El Millonario ganaba 2-0 y parecía encaminado a una victoria que podía significar un nuevo comienzo, pero Vélez reaccionó y rescató un empate. El Monumental volvió a expresar su bronca contra el equipo y Coudet.

River empató 2-2 con Vélez en el Monumental por la sexta fecha del Torneo Clausura: Los goles fueron de Ángel Correa y de un tiro de Joaquín Freitas que se desvió en Thiago Silvero; Para los de Liniers, descontó Matías Pellegrini y puso las tablas Manuel Lanzini.

La fiesta había comenzado temprano. A los 10 minutosÁngel Correa recibió un pase largo, quedó habilitado, ingresó al área, enganchó ante Lisandro Magallán y sacó un tiro bajo y cruzado que venció a Tomás Marchiori. El delantero, que había marcado de penal ante Argentinos en la fecha anterior, volvió a aparecer para darle ventaja a River y confirmar su buen momento desde su llegada al club.
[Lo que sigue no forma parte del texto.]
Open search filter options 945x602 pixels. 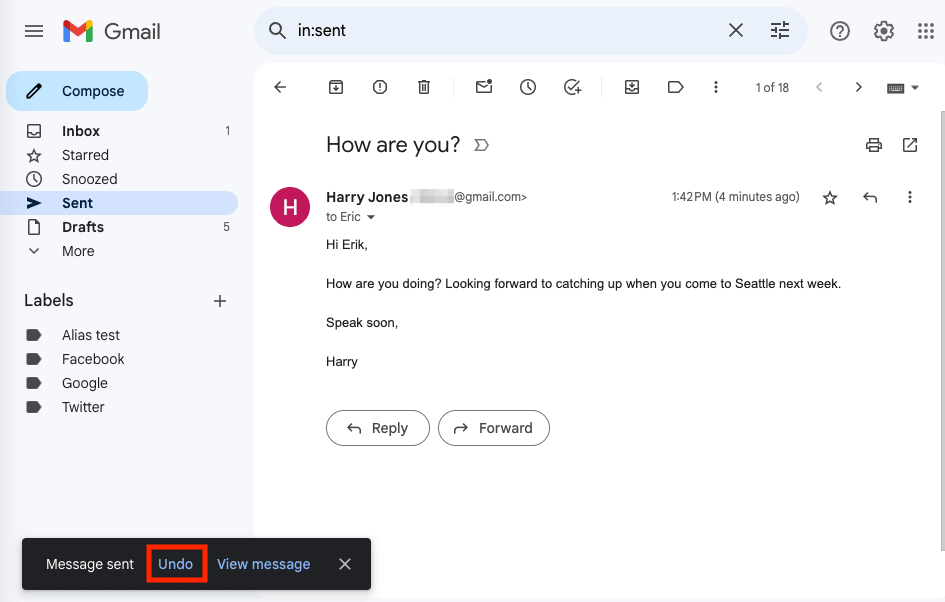coord(780,30)
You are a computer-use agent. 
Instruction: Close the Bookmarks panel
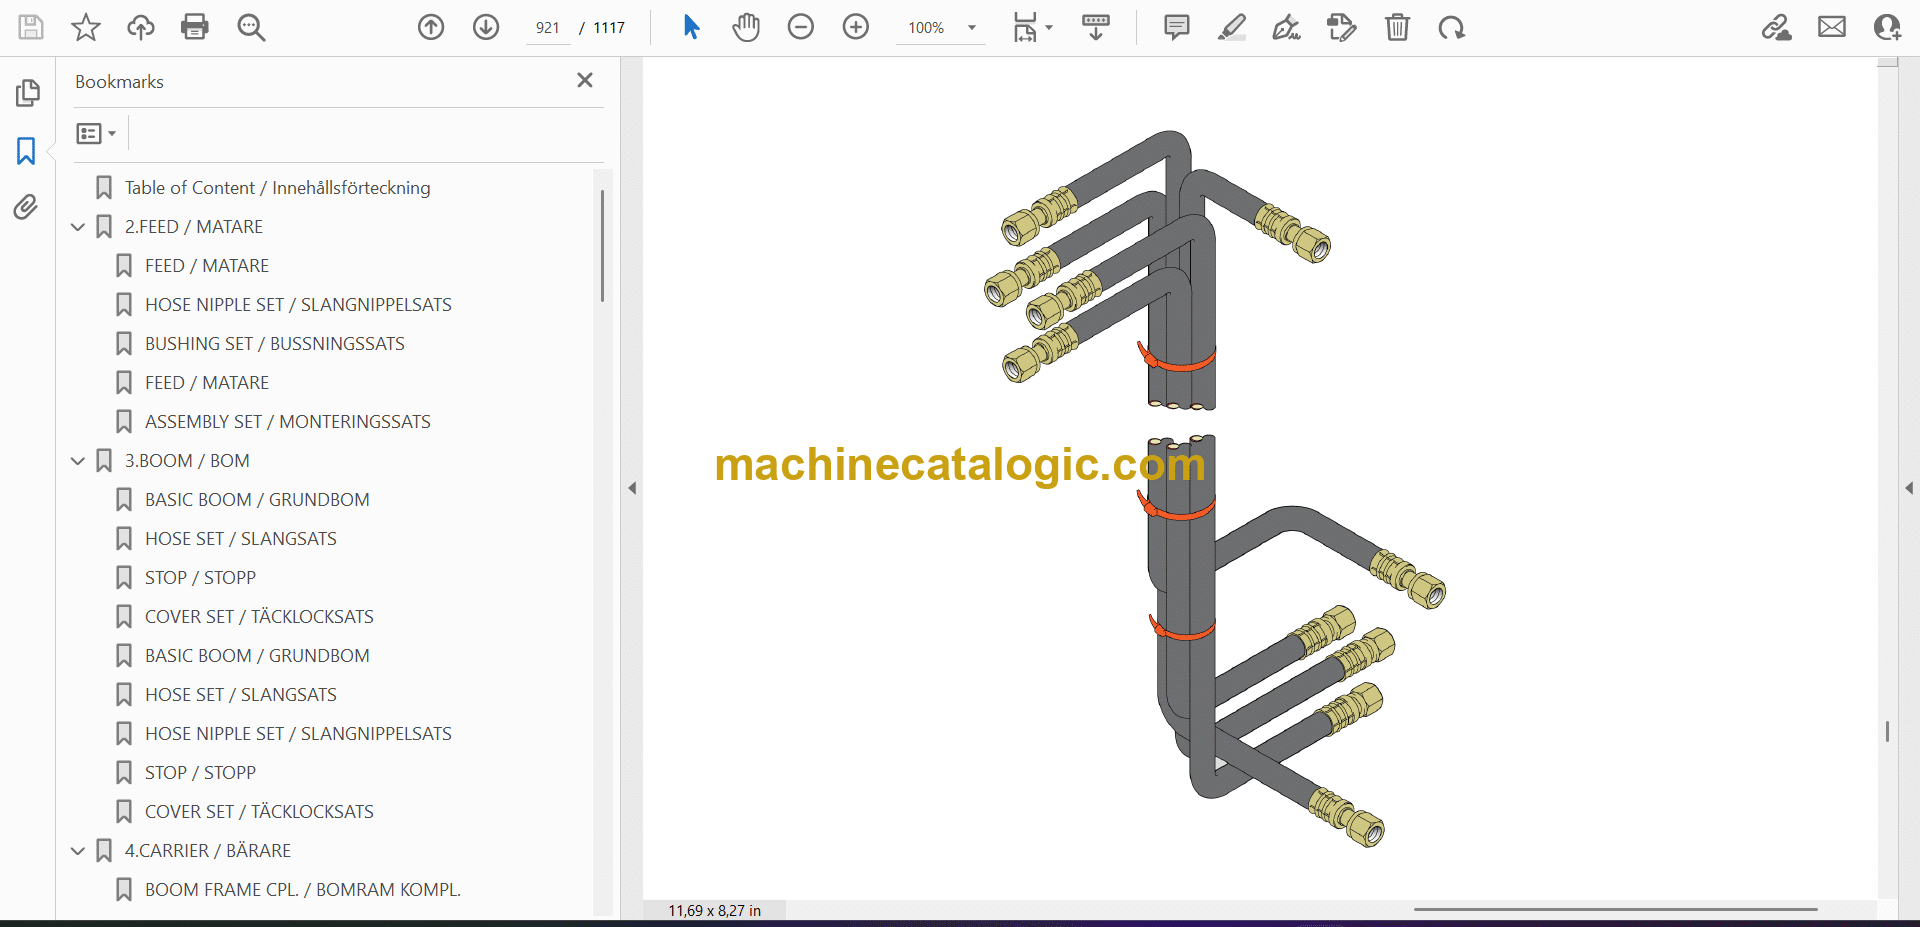click(585, 80)
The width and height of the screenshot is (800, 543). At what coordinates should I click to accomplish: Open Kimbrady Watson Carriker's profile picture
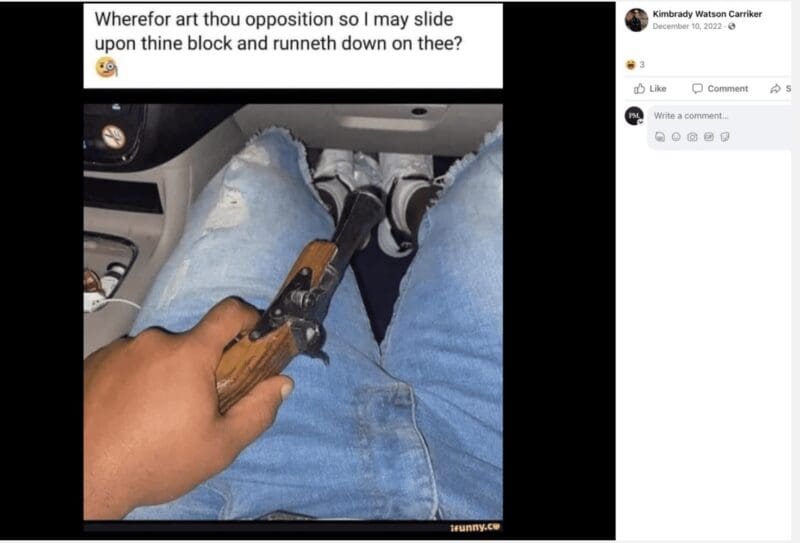point(636,20)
Sobre el cierre de esa primera mitad llegó el segundo. Joaquín Freitas hizo una pared con Correa, ingresó al área y, después de superar a Magallán, lanzó un centro que terminó desviándose en Thiago Silvero y se convirtió en el 2-0. River se fue al vestuario con una ventaja merecida y con la sensación de estar recuperando algo del fútbol que tanto le había faltado durante el comienzo del Clausura.

Ángel Correa
Ángel Correa, la figura del partido

Pero el partido cambió por completo después del descanso. Vélez salió decidido a buscar el descuento y lo consiguió a los 15 minutos del segundo tiempo, cuando Matías Pellegrini aprovechó una pelota suelta dentro del área después de un remate de Diego Valdés. La jugada nació además de una pérdida de Thiago Almada, que dejó al Millonario expuesto y permitió que el Fortín volviera a meterse en partido.

El empate llegó más tarde y tuvo un protagonista especial: Manuel Lanzini, justamente un futbolista con pasado en River, apareció para aplicar la llamada ley del ex y poner el 2-2. Vélez consiguió así una remontada que parecía impensada después del primer tiempo y dejó al equipo de Coudet con la sensación de haber desperdiciado una ventaja que tenía prácticamente controlada.

El resultado vuelve a dejar expuesto el principal problema de River: la irregularidad. Después de haber cortado ante Argentinos una racha de seis derrotas consecutivas, el equipo tenía la posibilidad de confirmar la recuperación frente a un Vélez que llegaba invicto. El 2-2, por el desarrollo, termina siendo un golpe porque el Millonario tuvo una ventaja de dos goles jugando en su cancha y no consiguió sostenerla.